Feedback (thoughts, prior art) wanted on templating system (long)

From: rif
Subject: Feedback (thoughts, prior art) wanted on templating system (long)
Date: Sun, 06 Mar 2005 15:34:16 +0000
Message-ID: <wj0acpgwzyf.fsf@five-percent-nation.mit.edu>

Hi.

I've been working on a little project, and I was hoping people here
could give me some feedback.  I'm especially interested in looking at
other systems with similar goals.

I do a lot of numerical scientific work.  It is important that my
programs be efficient.  I have found that CMUCL will give me
sufficient numerical efficiency, if I am careful about making
declarations.  The system I'm building is a first attempt towards
making it easier and more natural to write efficient programs.

My system is a form of "templating" system, that allows one to
automatically construct a parametrized family of efficient
implementations with as little work as possible.  For example, suppose
I need functions to scale arrays of numbers by a constant.  In my
current system, I can say:

(def-templated scale-array ((a :array) (s :scalar :tied-to a))
  (let* ((length (length a))
         (result (make-array length :element-type '(:elt-type a))))
    (declare (type fixnum length))
    (dotimes (i length)
      (setf (aref result i)
            (* s (aref a i))))
    result))

This says that a is an array parameter, and s is a scalar parameter
that is of the same type as a.  Evaluating def-templated creates a
generic function for scale-array, and it also creates a macro,
instantiate-scale-array, with the following macroexpansion:

CL-USER> (macroexpand-1 '(instantiate-scale-array double-float))
(LOCALLY
 (DECLARE (OPTIMIZE (SPEED 3) (SAFETY 0) (DEBUG 1)))
 (DEFMETHOD SCALE-ARRAY
            ((A #<BUILT-IN-CLASS KERNEL::SIMPLE-ARRAY-DOUBLE-FLOAT {281B11E5}>)
             (S DOUBLE-FLOAT))
            (DECLARE (TYPE (SIMPLE-ARRAY DOUBLE-FLOAT (*)) A)
             (TYPE DOUBLE-FLOAT S))
            (LET* ((LENGTH (LENGTH A))
                   (RESULT (MAKE-ARRAY LENGTH :ELEMENT-TYPE 'DOUBLE-FLOAT)))
              (DECLARE (TYPE FIXNUM LENGTH))
              (DOTIMES (I LENGTH) (SETF (AREF RESULT I) (* S (AREF A I))))
              RESULT)))

Note that the instantiation includes type declarations for the
defmethod parameters, even though the template didn't include them at
all --- since the types are known at instantation time, these type
declarations can be automatically generated.

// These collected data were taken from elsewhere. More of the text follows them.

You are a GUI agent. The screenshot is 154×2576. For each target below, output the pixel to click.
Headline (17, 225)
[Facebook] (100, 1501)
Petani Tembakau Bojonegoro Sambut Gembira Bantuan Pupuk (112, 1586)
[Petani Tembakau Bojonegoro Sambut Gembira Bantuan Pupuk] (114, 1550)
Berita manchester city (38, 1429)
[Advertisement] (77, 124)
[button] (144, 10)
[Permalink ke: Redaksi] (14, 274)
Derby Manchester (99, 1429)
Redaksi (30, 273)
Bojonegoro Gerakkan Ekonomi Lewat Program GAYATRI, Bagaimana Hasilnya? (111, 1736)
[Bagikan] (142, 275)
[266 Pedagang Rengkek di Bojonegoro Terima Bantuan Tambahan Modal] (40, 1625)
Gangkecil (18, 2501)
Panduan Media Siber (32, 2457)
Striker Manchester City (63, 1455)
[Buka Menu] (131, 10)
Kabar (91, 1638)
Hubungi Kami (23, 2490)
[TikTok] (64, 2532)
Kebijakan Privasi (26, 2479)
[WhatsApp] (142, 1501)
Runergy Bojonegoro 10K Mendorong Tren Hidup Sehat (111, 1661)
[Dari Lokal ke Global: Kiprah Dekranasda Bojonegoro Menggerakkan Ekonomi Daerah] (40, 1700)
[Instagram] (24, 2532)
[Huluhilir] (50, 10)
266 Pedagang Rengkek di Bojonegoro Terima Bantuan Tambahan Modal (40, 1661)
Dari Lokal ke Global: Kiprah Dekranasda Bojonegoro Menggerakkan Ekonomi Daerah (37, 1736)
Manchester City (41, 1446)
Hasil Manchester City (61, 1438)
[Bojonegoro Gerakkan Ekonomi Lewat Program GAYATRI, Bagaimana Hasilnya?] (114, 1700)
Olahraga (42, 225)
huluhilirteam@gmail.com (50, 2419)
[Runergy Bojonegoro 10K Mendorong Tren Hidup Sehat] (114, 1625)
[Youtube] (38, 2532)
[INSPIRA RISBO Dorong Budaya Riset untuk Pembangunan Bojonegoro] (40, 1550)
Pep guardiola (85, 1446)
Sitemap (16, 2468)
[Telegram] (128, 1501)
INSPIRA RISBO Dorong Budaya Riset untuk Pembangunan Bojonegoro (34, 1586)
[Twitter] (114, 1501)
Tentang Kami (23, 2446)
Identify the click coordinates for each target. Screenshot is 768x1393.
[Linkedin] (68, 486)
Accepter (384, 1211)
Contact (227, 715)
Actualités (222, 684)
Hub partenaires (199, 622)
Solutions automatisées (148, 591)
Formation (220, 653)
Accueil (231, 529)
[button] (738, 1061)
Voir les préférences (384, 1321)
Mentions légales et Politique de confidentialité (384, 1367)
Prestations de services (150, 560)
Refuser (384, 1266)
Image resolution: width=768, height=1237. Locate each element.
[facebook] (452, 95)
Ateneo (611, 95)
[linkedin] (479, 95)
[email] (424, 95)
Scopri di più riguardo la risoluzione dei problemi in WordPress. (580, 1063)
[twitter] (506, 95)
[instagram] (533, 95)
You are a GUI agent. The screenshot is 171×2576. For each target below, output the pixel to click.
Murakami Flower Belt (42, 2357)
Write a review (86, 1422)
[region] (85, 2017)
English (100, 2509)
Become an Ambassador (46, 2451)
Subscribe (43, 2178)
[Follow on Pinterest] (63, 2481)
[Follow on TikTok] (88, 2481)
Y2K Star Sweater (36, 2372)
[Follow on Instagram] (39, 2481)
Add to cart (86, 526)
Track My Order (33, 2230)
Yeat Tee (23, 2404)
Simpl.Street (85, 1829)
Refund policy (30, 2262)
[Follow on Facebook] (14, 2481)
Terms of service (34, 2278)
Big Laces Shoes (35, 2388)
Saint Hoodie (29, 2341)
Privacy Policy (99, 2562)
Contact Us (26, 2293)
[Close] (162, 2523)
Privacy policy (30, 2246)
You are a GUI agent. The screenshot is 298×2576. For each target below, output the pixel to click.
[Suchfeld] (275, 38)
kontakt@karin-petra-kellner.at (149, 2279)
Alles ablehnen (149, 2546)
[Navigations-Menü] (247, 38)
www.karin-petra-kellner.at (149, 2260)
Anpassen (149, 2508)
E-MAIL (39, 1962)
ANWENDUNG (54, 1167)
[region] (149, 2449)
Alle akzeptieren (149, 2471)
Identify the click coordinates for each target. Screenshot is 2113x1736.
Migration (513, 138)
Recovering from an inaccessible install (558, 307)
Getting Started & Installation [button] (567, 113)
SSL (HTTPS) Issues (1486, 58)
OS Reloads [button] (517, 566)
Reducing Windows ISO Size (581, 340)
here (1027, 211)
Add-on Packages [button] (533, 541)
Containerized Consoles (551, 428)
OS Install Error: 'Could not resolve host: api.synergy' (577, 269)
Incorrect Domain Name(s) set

The "unspecialized method", (scale-array (a t) (s t)), has additional
behavior.  It checks to see if a is of a type it knows how to
specialize on, and if so, automatically instantiates and runs the
specialized method.  With this feature, users don't have to explicitly
instantiate the template --- they just call the function, and if the
system can build a useful specialization, it will.

This system is targeting three different efficiency optimizations:

1.  Taking advantage of the fact that (at least on some
    implementations) numerical arrays are laid out "in place"
2.  Avoiding generic arithmetic.
3.  Inlining passed-in functions to avoid boxing/unboxing
    (not yet implemented, but I think it's possible)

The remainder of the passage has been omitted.